Dataset entries:
Start

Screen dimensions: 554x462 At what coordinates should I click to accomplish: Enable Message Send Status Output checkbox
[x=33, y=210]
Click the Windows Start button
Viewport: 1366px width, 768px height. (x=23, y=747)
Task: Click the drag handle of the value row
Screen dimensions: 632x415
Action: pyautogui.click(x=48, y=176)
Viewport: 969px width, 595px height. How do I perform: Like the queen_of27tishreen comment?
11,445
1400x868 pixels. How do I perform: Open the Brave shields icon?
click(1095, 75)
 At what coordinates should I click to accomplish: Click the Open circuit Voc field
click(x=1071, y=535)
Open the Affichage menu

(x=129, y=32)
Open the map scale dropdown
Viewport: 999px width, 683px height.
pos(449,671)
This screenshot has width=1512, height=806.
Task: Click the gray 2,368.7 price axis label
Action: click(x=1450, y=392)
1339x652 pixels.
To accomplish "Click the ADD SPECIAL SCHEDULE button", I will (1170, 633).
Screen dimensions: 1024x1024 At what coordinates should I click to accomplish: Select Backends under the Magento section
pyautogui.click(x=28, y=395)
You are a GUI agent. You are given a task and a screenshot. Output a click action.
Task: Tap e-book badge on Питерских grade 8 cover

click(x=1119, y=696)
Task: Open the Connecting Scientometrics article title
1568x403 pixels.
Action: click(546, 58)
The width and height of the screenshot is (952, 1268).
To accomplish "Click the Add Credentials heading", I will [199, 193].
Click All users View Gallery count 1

End

— Task goal —
Pull out every line above that contains the word "should", matching case exactly.

— Correct response —
Screen dimensions: 554x462 At what coordinates should I click to accomplish: Enable Message Send Status Output checkbox
 At what coordinates should I click to accomplish: Click the Open circuit Voc field
Screen dimensions: 1024x1024 At what coordinates should I click to accomplish: Select Backends under the Magento section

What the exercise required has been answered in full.